What you have to do ::
Which lines in the listing below contain the word "Type"? Copy each of those lines in full.

Start

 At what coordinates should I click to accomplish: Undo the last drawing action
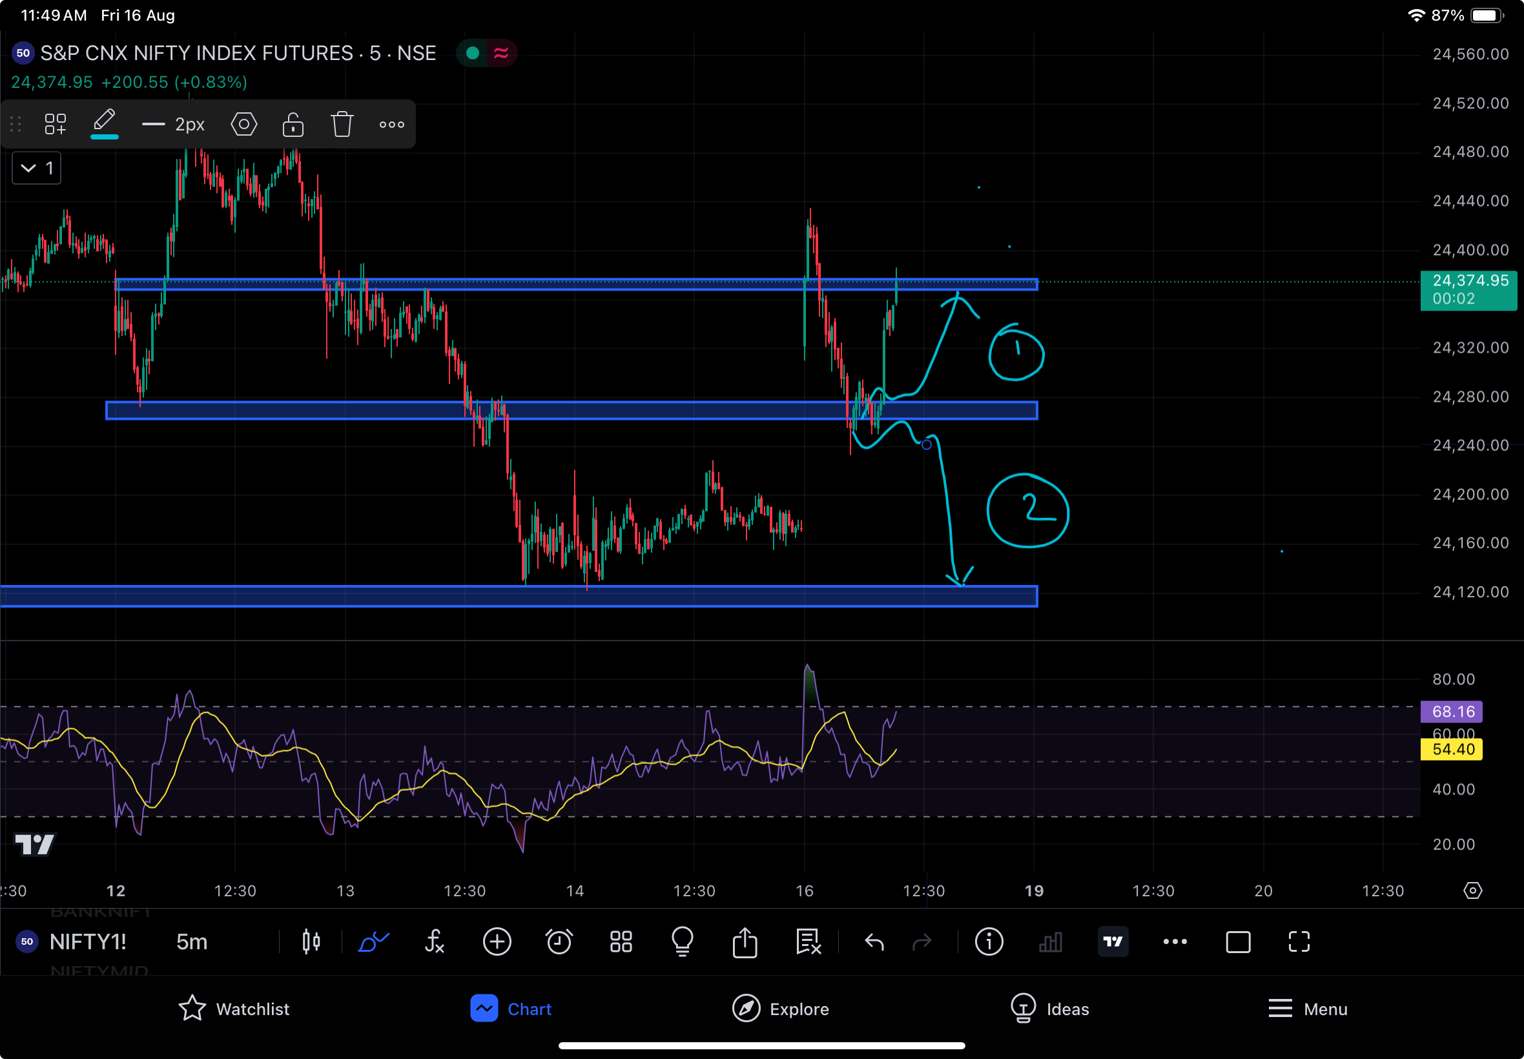[x=874, y=942]
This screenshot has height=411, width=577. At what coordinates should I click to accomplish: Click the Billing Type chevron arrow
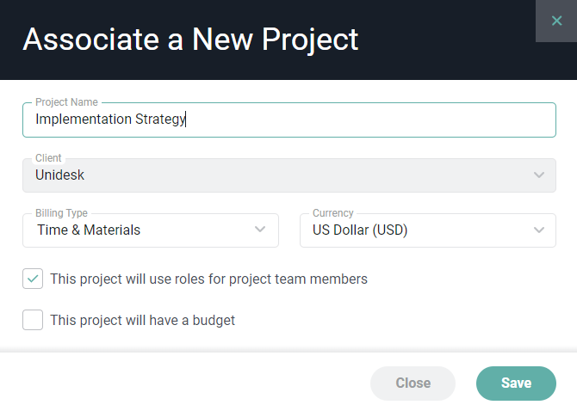(x=261, y=230)
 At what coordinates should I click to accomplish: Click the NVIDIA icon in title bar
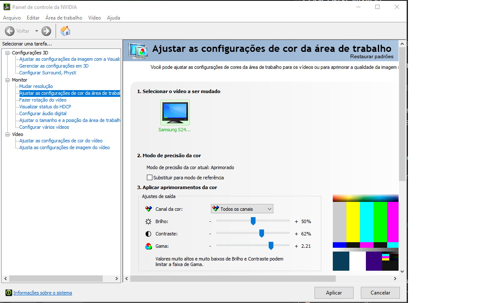[x=6, y=7]
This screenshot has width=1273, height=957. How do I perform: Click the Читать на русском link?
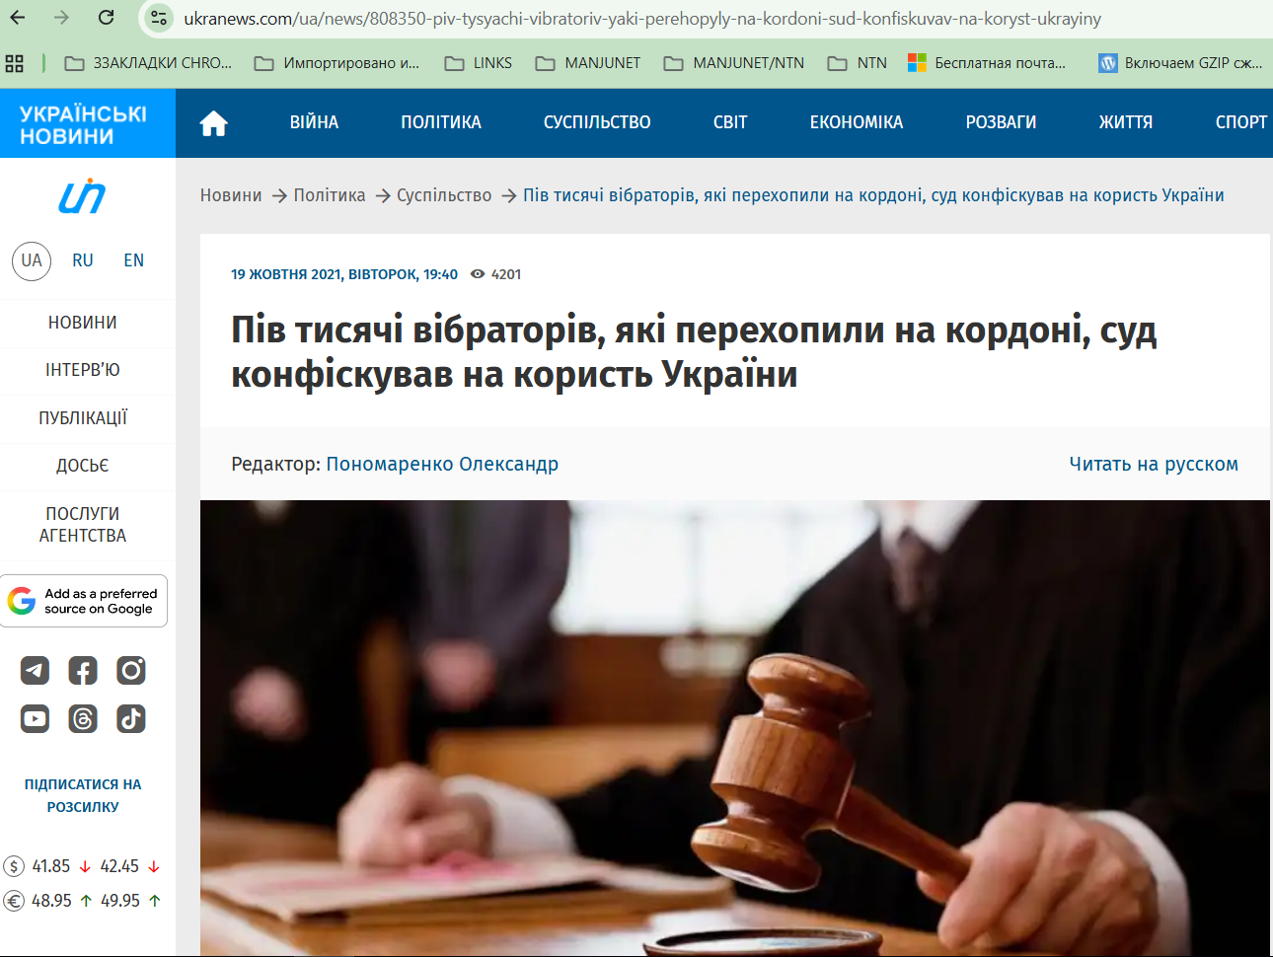tap(1153, 464)
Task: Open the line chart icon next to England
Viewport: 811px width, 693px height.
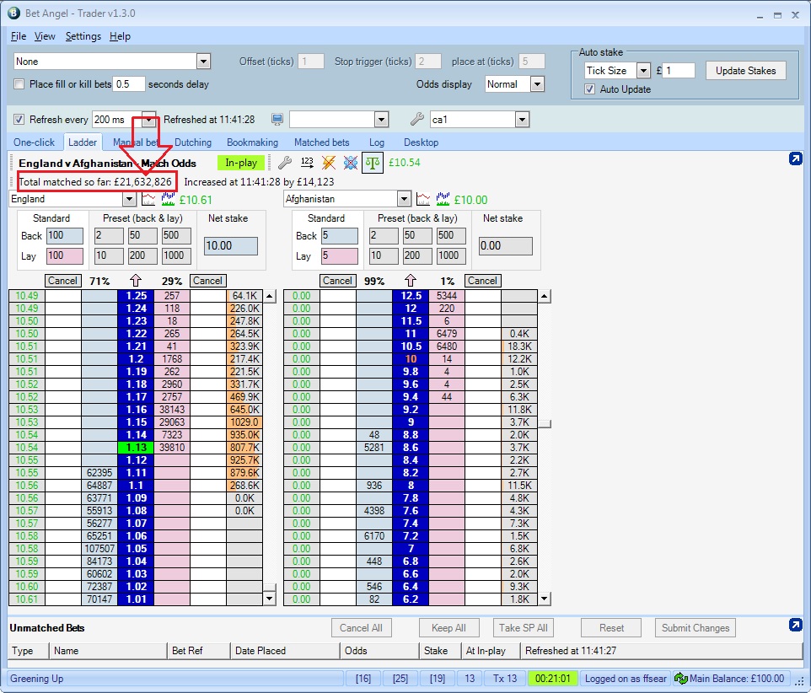Action: pyautogui.click(x=148, y=199)
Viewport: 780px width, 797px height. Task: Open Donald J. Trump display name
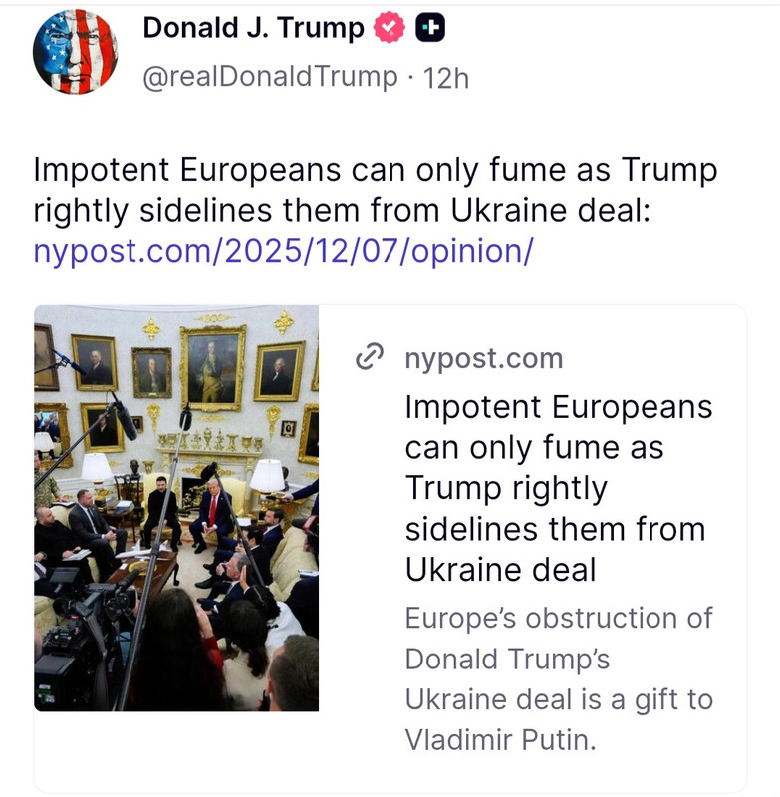254,28
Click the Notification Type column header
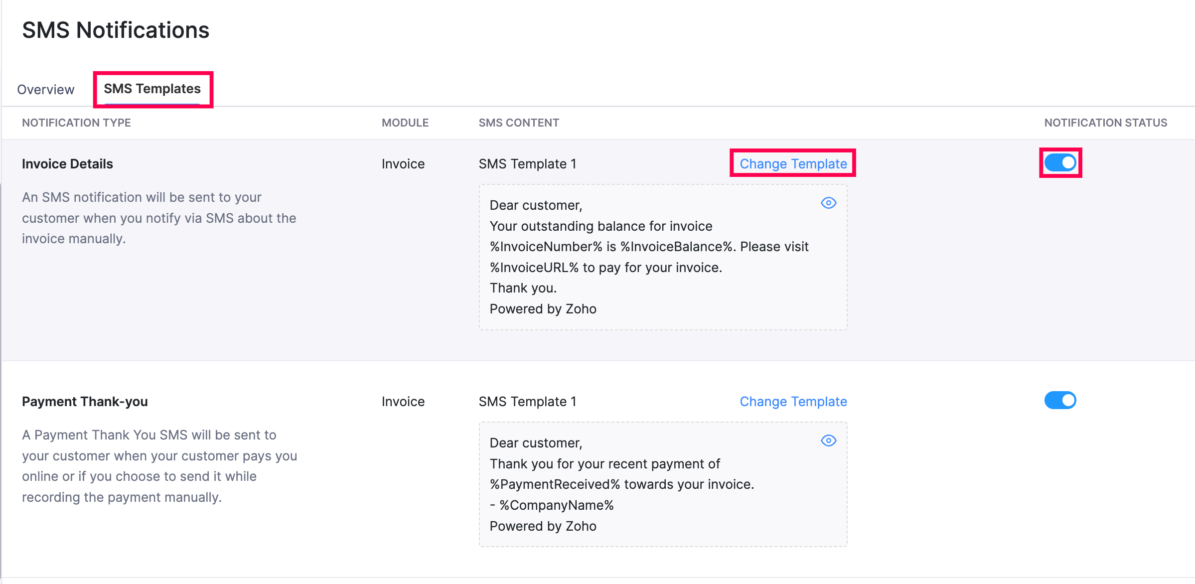Viewport: 1195px width, 584px height. [76, 123]
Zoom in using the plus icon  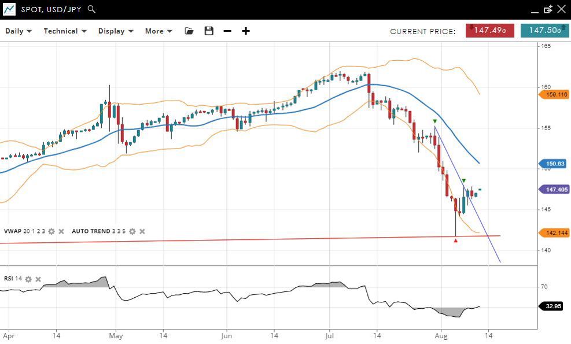pyautogui.click(x=246, y=31)
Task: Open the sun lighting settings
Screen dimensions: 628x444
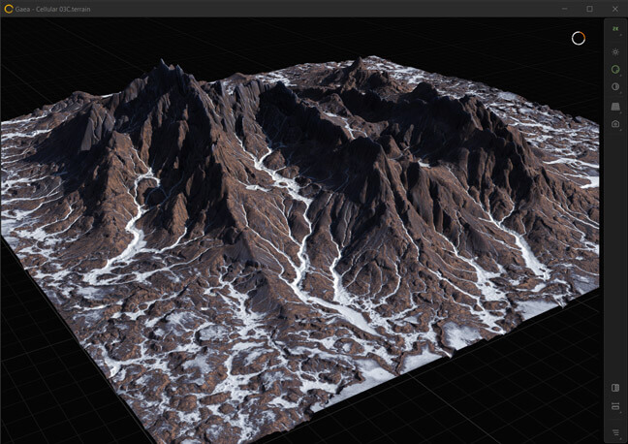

End

Worked answer ::
This screenshot has height=411, width=577. At what coordinates should I click to accomplish: Click the Billing Type chevron arrow
Click the Notification Type column header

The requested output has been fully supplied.